──────── Text provided

Melanoma That Doesn’t Look Dark
About 5 percent of melanomas are amelanotic, meaning they produce little or no pigment. These appear as pink, red, or skin-colored spots rather than the dark lesions most people associate with melanoma. Because they don’t look “cancerous” to the untrained eye, amelanotic melanomas are frequently mistaken for pimples, bug bites, or other harmless skin irritations. That confusion often leads to a later-stage diagnosis compared with brown, black, or blue melanomas. If you have a pinkish spot that persists for weeks, grows, or bleeds without a clear cause, it’s worth having checked.
Melanoma on Palms, Soles, and Nails
Acral lentiginous melanoma appears in places people rarely think to check: the palms of the hands, soles of the feet, and under fingernails or toenails. On the palm or sole, it typically looks like an unevenly pigmented black or brown spot that stands out from the surrounding skin and grows over time. People often dismiss it as a bruise, blood blister, or wart, which delays diagnosis until the spot starts bleeding or becomes painful to walk on.
Under the nail, melanoma usually shows up as a dark brown or black streak running from the cuticle to the tip. The streak can be irregular, with varying shades of blackish brown. A single colored line is often less than 3 millimeters wide initially but gets wider over time. One important sign is the Hutchinson sign, where the dark pigment spreads beyond the nail itself and stains the skin around the cuticle. This is a strong indicator that the streak is melanoma rather than a harmless pigment band.
The standard ABCDE checklist doesn’t apply well to these locations. Specialists instead use the CUBED acronym: Colored lesion, Uncertain diagnosis, Bleeding, Enlargement, and Delay in healing. This form of melanoma is particularly important for people with darker skin tones, where it accounts for a larger proportion of melanoma diagnoses overall.
Early vs. More Advanced Appearance
At its earliest stage (melanoma in situ, or Stage 0), the cancer cells haven’t pushed past the top layer of skin. Visually, early melanoma tends to be flatter with subtle color variation. As melanoma becomes invasive and grows deeper, certain features become more common: irregular dots or clusters of pigment within the lesion, a blue-white haze or veil over part of the spot, and visible tiny blood vessels. A milky reddish area within the mole also appears more frequently in invasive melanoma. These changes reflect the cancer actively building its own blood supply and pushing into deeper tissue.
The practical takeaway: a flat, slightly uneven spot with mild color variation can still be melanoma. You don’t need to wait until a mole looks dramatically alarming. The earlier the catch, the simpler the treatment and the better the outcome.
What Changes to Watch For
The most actionable thing you can do is learn what your skin normally looks like and notice when something shifts. Specific changes that matter include a mole that’s getting bigger, developing new colors, or losing its previously smooth border. Surface changes are also telling: a mole that was always flat and suddenly becomes raised, starts crusting or flaking, or bleeds without being scratched or bumped. New sensory symptoms like itching or tenderness in or around a mole also signal that something may be happening beneath the surface.
A brand-new spot that appears in adulthood and looks unusual from the start also counts. Melanoma doesn’t always develop from an existing mole. It can arise on previously clear skin as a new, pigmented, or unusual-looking growth.

────────────────
──────── Supplied data

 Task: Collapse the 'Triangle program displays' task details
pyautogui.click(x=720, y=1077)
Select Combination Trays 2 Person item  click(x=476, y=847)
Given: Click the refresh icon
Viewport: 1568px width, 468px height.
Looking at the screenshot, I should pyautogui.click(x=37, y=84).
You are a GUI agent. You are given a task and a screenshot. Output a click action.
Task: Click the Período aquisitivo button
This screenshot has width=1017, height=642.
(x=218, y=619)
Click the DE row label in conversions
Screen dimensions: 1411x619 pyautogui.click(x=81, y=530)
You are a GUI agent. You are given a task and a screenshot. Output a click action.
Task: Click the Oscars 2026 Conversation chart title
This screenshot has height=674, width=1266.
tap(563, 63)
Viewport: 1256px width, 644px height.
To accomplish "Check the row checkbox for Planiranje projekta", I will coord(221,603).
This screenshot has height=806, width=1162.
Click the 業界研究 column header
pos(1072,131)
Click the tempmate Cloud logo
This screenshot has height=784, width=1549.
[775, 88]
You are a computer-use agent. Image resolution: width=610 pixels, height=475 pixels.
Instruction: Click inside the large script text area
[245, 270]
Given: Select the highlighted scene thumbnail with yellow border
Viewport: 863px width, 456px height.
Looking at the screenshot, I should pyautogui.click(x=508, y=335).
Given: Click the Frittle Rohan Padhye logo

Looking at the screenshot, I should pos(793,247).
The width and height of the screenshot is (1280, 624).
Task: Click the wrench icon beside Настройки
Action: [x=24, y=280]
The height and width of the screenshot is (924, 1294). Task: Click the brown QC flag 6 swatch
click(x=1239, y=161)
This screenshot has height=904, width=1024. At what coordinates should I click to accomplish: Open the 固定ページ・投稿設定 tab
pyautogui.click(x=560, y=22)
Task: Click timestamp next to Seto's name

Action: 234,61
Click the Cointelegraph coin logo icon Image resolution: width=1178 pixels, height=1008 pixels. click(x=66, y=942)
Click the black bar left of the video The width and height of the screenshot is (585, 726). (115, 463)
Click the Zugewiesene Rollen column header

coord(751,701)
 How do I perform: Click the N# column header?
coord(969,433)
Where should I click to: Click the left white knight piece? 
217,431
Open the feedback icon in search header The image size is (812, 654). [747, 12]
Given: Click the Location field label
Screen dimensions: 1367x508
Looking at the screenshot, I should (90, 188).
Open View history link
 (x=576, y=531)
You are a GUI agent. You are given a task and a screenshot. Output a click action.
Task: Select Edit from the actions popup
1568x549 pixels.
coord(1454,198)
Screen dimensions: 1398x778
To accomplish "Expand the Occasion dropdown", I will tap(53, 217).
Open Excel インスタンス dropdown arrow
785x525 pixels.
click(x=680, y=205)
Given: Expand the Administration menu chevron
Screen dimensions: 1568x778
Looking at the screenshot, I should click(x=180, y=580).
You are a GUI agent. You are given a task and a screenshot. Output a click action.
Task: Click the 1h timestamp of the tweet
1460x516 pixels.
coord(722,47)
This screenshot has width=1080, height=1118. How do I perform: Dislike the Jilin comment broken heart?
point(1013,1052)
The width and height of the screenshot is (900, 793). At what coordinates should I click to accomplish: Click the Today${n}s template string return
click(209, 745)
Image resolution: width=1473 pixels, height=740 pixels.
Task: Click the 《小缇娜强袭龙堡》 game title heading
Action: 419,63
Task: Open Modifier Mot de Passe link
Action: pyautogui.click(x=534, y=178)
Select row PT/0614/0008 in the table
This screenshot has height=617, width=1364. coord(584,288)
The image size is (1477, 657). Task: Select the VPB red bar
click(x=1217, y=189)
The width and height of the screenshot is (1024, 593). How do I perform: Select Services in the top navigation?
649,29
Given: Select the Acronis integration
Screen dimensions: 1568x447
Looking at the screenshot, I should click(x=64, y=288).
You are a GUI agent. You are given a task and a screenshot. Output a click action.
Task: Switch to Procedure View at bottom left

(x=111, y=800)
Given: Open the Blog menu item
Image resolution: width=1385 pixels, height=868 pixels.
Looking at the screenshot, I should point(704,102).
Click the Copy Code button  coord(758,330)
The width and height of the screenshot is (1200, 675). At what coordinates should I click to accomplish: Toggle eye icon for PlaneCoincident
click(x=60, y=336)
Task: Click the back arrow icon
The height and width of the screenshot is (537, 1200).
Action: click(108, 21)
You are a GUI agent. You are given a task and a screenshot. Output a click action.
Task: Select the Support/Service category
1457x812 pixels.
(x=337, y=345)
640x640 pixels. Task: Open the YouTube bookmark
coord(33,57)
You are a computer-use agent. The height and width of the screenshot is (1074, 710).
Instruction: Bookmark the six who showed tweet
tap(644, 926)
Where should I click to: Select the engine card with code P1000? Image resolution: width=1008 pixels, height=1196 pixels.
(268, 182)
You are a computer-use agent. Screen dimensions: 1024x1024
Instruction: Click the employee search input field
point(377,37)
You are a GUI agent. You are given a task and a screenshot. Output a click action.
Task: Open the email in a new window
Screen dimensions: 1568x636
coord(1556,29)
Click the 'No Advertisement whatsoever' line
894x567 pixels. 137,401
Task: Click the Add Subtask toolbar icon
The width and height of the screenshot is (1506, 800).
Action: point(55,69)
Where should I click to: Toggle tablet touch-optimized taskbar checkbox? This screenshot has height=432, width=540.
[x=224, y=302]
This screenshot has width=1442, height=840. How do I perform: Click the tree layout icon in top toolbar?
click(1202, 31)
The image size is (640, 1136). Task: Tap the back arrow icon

────────────────

▶ _Required actions_
• a. In the melanoma text, switch "itching" to "burning" and write out the part that opens with the words containing "What Changes to" and closes with "beneath the surface.".
• b. According to the melanoma text, what acronym do specialists use for melanoma on the palms, soles, and nails instead of the ABCDE checklist?
The listing comes from a separate source, unrelated to the melanoma text.

▶ _Responses by task_
• a.
What Changes to Watch For
The most actionable thing you can do is learn what your skin normally looks like and notice when something shifts. Specific changes that matter include a mole that’s getting bigger, developing new colors, or losing its previously smooth border. Surface changes are also telling: a mole that was always flat and suddenly becomes raised, starts crusting or flaking, or bleeds without being scratched or bumped. New sensory symptoms like burning or tenderness in or around a mole also signal that something may be happening beneath the surface.

• b. CUBED: Colored lesion, Uncertain diagnosis, Bleeding, Enlargement, and Delay in healing.